Par Marc André Bodet

Depuis maintenant trois ans, j’ai transformé mes cours du premier cycle en séances d’apprentissage actif. L’idée consiste à repenser les outils à privilégier pour rendre l’enseignement plus efficace et plus complet. Les étudiants doivent lire, écouter ou regarder du contenu théorique ou pratique en préparation pour chaque séance. Les heures passées en classe servent donc uniquement à discuter, décortiquer et évaluer la matière du cours. Typiquement, une séance est divisée en trois parties. Tout d’abord, le professeur et les étudiants font un retour commun sur les documents de préparation consultés. Ensuite, des exercices en équipes de quatre à sept étudiants sont réalisés sous la supervision du professeur. Finalement, une mise en commun de tout le groupe est réalisée pour s’assurer que tout le monde est sur la même longueur d’onde.

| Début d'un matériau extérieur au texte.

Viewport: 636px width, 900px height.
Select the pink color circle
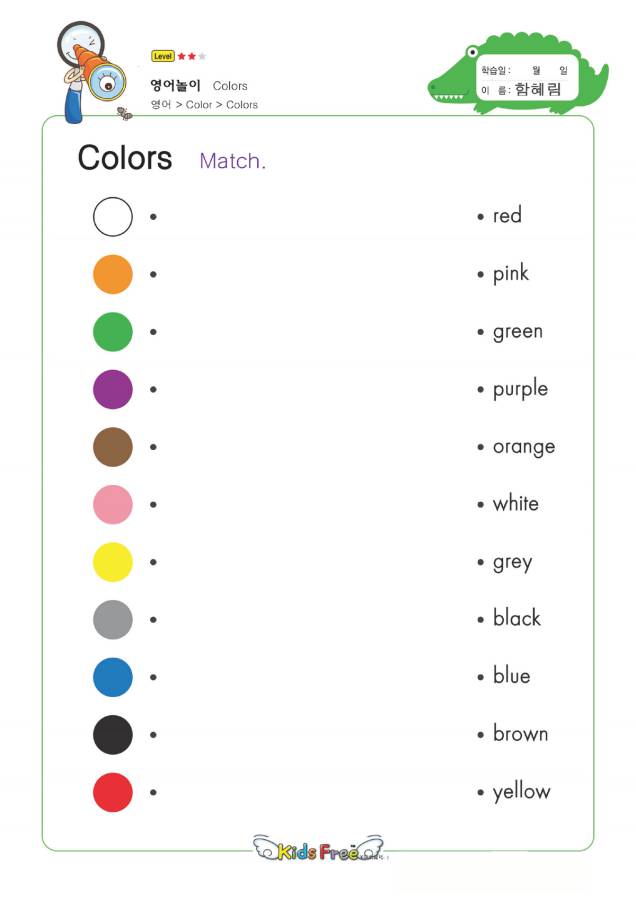click(113, 505)
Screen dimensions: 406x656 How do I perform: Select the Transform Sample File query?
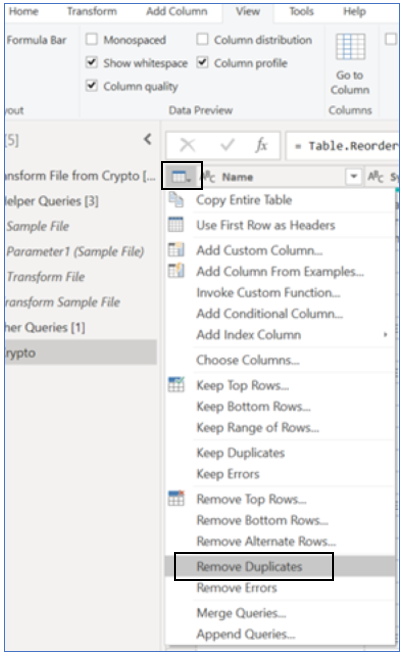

Ce format a plusieurs avantages. Il est évidemment beaucoup plus intéressant pour les étudiants qui souvent deviennent moins attentifs lors de longues séances magistrales. Ensuite, les échanges entre étudiants génèrent de nouvelles idées et du contenu original pour l’ensemble du groupe. Mais le principal avantage selon moi se trouve ailleurs. En effet, le fait que cet apprentissage se fasse en équipe permet au professeur d’imposer des lectures beaucoup plus exigeantes. Finis les manuels ou les exégèses. Les étudiants plongent directement dans les articles et chapitres scientifiques. Et ils peuvent en consommer beaucoup plus. Nous avons le temps nécessaire pour aborder des concepts difficiles, des méthodologies nouvelles ou des outils statistiques sophistiqués. Et le professeur peut rapidement détecter les points d’achoppement.

Le département de science politique de l’Université Laval est très dynamique dans la transformation des méthodes d’enseignement, et ce particulièrement dans ses cours touchant la politique électorale et la communication politique. L’objectif est de préparer nos étudiants à des activités professionnelles où le travail d’équipe est nécessaire mais aussi où l’analyse d’information sophistiquée de grand volume est très valorisée. Pour ceux qui choisissent de continuer à la maîtrise par la suite, la marche entre le cours de premier cycle et le séminaire gradué est fortement atténuée. Que du bon donc, et ce pour tous les étudiants.